2010 ve 2015’de Panda tahvillerinin önünü açmak için adımlar atılsa da en büyük adım 2016 gelmiştir. 2016’dan itibaren tahvil ihracında bulunacak olanlara, eğer Çin içerisindeki yan şirketi için kaynak sağlamak istiyorsa dış borç ile ilgili şartlar hafifleştirilmiştir.

Aylık bültenimize abole olun veri gazeteciliğine dayanan etraflı analizlerimizi kaçırmayın!

(2004’ten beri ne gibi düzenlemeler yapıldığını ayrıntılı öğrenmek istiorsanız “2016 Panda Tahvil Piyasası Raporuna”(Çince) bakabilirsiniz.)

Bunun haricinde, Çin Merkez Bankası’nın 2014’te bir çok kez faiz indiriminde bulunması Panda piyasasından tahvil çıkartarak kaynak edinmenin maliyetini de düşürmüştür. 2017’deki azalışın en büyük sebebi Çin’de finansman maliyetlerinin yükselmesinden kaynaklanmaktadır. Çin, borç yükünü azaltmak istediği için sermaye çıkışı kontrollerini sıkılaştırmıştır. Bu da Panda piyasasının küçülmesine yol açmıştır.

Çin’in borç hassasiyeti, panda piyasasının hızla büyümesinin önündeki en büyük engellerden biridir. Çin-ABD ticaret savaşı da Çin’in borç hassasiyetini artırmaktadır ve borçla mücadelesini zorlaştırmaktadır. 2016’da ABD’nin Çin’e karşı ticaret açığı 367 milyar dolardır. Eğer Trump bu açığı düşürmek için gerekli adımları atarsa Çin’in ihracatında daralma olacaktır. Bu da Çin’i sermaye çıkışlarını daha sıkı kontrol etmeye zorlar.

⇒ABD Yaptırımları Türkiye-Çin İlişkilerini Nasıl Etkiler?

Bir diğer sebeb de ucuz doların gelişmekte olan ülkelerden çekilmesidir. FED faiz artırdığı bir dönemdedir.

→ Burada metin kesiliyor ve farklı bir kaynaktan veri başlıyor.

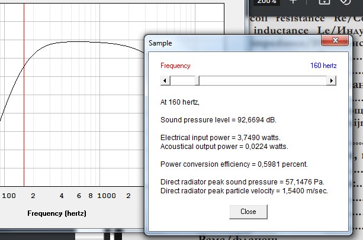This screenshot has width=363, height=240.
Task: Click the Frequency (hertz) axis label
Action: (x=56, y=212)
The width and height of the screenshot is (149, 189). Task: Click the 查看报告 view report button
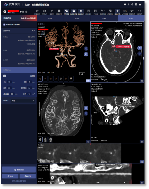(19, 170)
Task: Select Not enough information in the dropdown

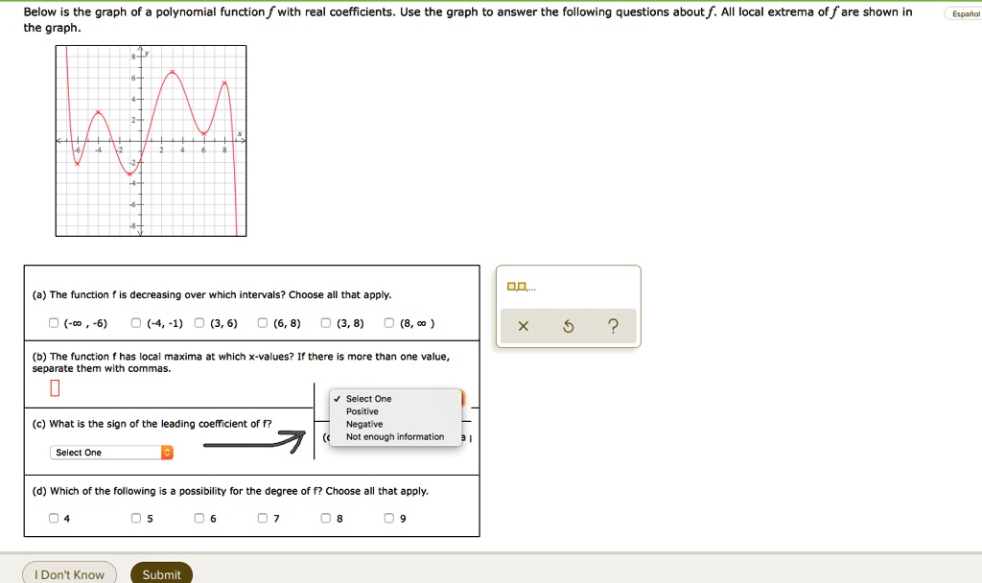Action: click(x=396, y=436)
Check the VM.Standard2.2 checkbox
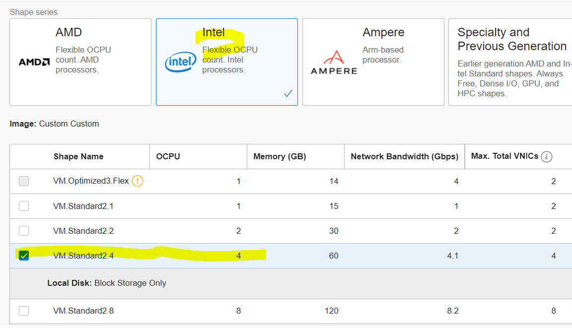The width and height of the screenshot is (572, 328). (24, 231)
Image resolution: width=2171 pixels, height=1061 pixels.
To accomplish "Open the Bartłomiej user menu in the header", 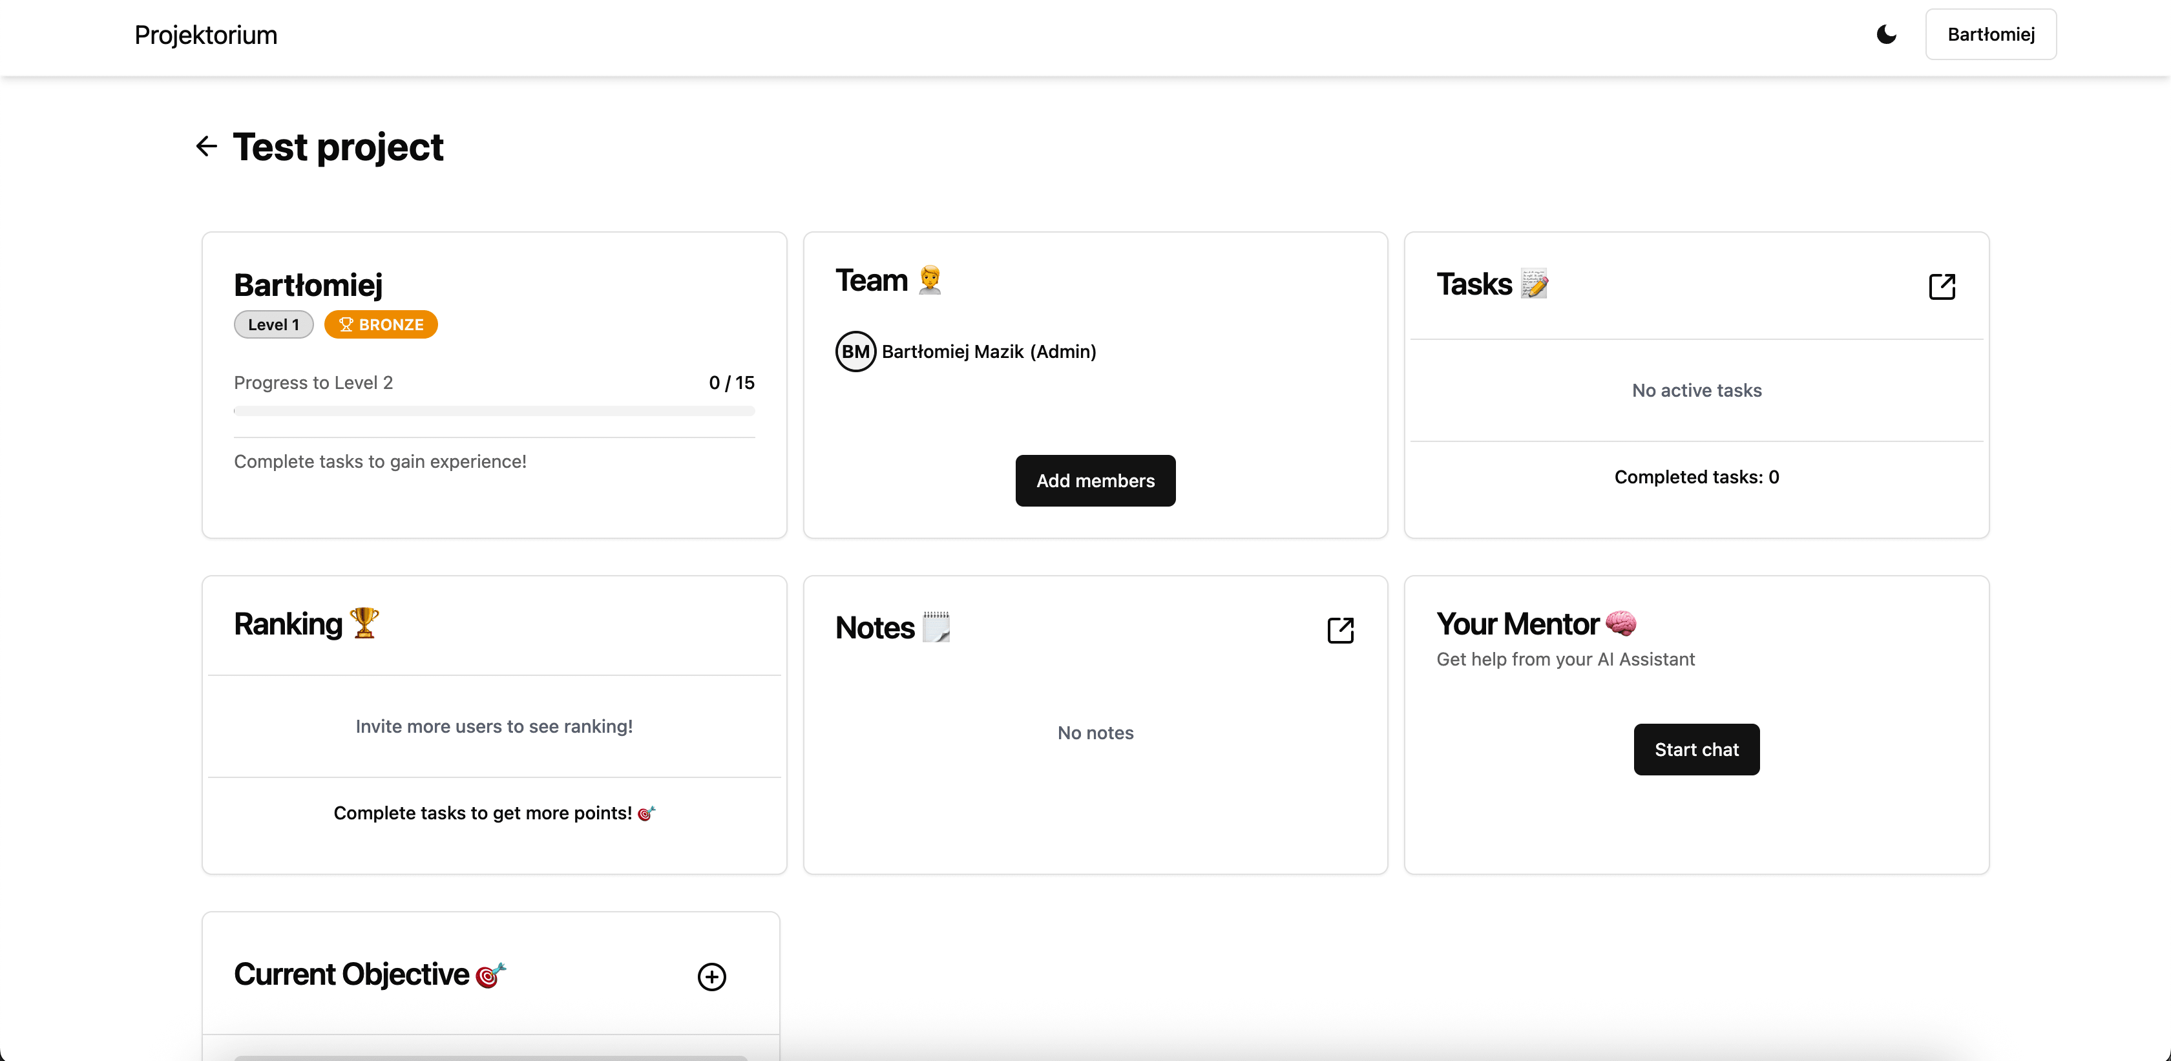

Ticaret savaşı Çin’in Panda piyasasını yatırımcılar açısından daha az çekici yapmaktadır.  Fakat Panda piyasasından tahvil ihrac etmenin popülaritesinin genel manada arttığı da gözden kaçırılmamalıdır.

Almanya otomobil endüstrisinin ileri gelen şirketlerinden Daimler Panda piyasasına 2014’te girmiştir. Kanada Ulusal Bankası 2016’da tahvil ihracı için bu piyasaya ilk kez girmiştir.

Çin, gelişmiş ülkelerden talebin daha fazla olmasını istemektedir.

Çinliler, Panda piyasasının Kuşak Yol projesiyle birlikte büyüyeceğinden ümitlilerdir. Yuan’in uluslararası alanda kullanımının artması için panda piyasasını çok önemli görmektedirler.

Türkiye Dim Sum piyasasından da yuan cinsinden tahvil ihracında bulunabilir ve bunu değerlendirmelidir.

Pakistan ve Filipinler bu yıl içinde panda piyasasından tahvil ihracında bulunmayı planlamaktadır.

Bloomberg, Pakistan’ın panda piyasasına gireceği haberini “ IMF raporunu reddeden Pakistan tahvil gözlüyor, Çin Finansmanı” başlığıyla duyurmuştur.

Bu yıl Panda piyasasından tahvil ihracında bulunanlar arasına Macaristan da girmiştir. 1 milyar dolar devlet tahvilinde bulunmuşlardır. Tahvilin faiz oranı %4.85’tir. Yuan cinsinden ihrac edilen bu tahvil Euro’ya swap edilecektir. Burdaki amaç kur riskini ortadan kaldırmaktır.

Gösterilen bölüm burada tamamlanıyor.